Effects of DNA sequence, endosomal pH, and lipid rafts/caveolae on uptake of human cathelicidin LL‐37/dsDNA complexes by monocytic cells

Abstract

LL‐37, the only human homolog of the class of cathelicidin cationic peptides, has many beneficial roles in the immune system as an antimicrobial and pathogen‐sensing molecule. However, altered levels of LL‐37 have been linked to a growing number of diseases, including autoimmune diseases, cancer, cystic fibrosis, and asthma. LL‐37 forms complexes with bacterial and self‐DNA that are internalized by many immune cell types, and formation of these complexes both protects DNA from degradation by nucleases and increases internalization of LL‐37. LL‐37 and self‐DNA uptake appears be related to autoimmune disease because it is a pathway by which the immune system may recognize and respond to self‐DNA. LL‐37 can bind to DNA and RNA and bring them into endosomes, activating innate immune receptors known as toll‐like receptors 3 and 9 (TLR3 and TLR9).

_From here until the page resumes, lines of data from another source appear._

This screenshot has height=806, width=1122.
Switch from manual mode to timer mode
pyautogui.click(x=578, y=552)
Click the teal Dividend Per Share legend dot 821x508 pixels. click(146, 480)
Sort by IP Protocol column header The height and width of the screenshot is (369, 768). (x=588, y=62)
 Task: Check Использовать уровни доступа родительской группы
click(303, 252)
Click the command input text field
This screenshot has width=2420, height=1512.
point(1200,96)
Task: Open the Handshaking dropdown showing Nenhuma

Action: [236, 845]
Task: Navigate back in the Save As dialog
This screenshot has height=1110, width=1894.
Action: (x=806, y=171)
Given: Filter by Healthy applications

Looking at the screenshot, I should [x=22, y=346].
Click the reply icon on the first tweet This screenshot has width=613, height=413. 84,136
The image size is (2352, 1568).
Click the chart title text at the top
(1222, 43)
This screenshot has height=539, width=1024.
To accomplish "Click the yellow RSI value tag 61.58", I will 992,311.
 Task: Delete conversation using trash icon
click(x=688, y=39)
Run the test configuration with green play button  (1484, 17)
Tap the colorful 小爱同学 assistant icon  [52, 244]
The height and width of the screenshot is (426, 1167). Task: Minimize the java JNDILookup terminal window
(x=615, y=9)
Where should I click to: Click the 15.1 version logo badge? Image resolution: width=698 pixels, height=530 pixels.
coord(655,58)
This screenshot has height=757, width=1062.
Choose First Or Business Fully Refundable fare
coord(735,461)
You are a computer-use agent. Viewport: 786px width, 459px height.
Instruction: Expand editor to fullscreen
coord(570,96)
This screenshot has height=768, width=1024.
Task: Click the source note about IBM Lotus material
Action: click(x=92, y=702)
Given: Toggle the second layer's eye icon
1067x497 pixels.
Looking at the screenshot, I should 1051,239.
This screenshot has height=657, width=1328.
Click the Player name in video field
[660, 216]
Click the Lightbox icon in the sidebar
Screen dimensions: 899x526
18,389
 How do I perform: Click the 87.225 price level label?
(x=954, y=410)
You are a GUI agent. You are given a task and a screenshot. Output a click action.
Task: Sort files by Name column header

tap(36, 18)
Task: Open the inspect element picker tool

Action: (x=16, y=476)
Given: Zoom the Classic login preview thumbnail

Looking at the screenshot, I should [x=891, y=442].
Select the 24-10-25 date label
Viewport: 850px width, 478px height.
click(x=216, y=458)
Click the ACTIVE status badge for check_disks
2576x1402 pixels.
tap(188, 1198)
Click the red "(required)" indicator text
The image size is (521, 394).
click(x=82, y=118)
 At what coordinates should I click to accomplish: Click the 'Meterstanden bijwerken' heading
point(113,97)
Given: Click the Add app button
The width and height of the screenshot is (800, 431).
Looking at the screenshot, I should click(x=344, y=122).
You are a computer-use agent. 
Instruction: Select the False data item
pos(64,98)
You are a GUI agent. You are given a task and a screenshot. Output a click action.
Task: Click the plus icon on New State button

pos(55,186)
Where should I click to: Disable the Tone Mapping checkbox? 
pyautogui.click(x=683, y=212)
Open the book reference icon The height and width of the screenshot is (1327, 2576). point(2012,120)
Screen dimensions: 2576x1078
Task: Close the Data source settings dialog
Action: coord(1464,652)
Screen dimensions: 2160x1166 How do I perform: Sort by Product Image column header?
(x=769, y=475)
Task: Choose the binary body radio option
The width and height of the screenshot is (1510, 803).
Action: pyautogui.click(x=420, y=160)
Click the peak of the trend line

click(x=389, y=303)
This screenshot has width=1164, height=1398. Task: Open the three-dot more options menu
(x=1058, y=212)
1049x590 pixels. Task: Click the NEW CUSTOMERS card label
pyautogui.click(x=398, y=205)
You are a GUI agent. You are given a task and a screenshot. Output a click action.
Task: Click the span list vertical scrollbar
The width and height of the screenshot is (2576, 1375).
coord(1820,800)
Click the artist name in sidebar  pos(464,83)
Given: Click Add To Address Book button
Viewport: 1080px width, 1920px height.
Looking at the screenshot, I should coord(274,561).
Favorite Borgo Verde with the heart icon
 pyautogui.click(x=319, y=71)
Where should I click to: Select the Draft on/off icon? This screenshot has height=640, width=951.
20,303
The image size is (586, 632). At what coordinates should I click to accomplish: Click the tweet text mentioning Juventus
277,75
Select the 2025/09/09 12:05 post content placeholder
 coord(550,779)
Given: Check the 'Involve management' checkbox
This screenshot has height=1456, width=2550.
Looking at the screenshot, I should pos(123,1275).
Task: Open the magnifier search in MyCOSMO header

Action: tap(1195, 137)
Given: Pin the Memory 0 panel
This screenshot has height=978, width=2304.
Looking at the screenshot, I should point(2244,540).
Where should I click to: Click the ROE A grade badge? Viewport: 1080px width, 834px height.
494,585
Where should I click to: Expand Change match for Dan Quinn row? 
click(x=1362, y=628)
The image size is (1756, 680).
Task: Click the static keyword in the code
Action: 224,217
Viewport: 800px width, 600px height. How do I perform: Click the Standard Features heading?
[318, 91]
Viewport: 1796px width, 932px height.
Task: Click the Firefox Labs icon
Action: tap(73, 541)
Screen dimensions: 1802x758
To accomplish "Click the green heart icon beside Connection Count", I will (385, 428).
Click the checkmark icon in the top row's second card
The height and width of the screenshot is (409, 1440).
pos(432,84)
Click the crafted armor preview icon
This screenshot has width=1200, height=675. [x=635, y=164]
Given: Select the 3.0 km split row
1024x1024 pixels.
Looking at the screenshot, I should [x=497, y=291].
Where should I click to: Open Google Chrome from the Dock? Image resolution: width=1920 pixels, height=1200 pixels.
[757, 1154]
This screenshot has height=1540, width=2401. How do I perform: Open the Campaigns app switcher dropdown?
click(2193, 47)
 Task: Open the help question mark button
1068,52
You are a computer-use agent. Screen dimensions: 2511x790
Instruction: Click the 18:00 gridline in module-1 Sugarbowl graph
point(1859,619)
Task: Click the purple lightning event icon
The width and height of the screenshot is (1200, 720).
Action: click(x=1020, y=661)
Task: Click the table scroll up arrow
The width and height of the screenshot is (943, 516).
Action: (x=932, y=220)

In order to examine this mechanism, we have used fluorescence microscopy to observe the uptake of 5‐FAM‐LC‐LL‐37 (10 μM) into THP‐1 monocytic cells in the absence and presence of 24‐mer dsDNA oligonucleotides (0.6 μM). We investigate sequence effects and observe that complexes formed with CpG and poly A enhance LL‐37 uptake, but that GpC and poly G are less effective. We have also examined the effect of endosome acidification on uptake and intracellular association of LL‐37 and dsDNA by performing uptake in the presence or absence of inhibitors of endosome acidification. To investigate the possible role of cholesterol‐rich lipid rafts and caveolae in uptake, we pre‐treated the cells with the cholesterol‐depleting agents methyl‐β‐cyclodextrin (MCD) and nystatin known to disrupt raft/caveolar structures. The mechanism for LL‐37/DNA uptake is an interesting area of study that may reveal ways to facilitate LL‐37‐mediated immune responses and help to create more specialized medicines.This abstract is from the Experimental Biology 2019 Meeting. There is no full text article associated with this abstract published in The FASEB Journal.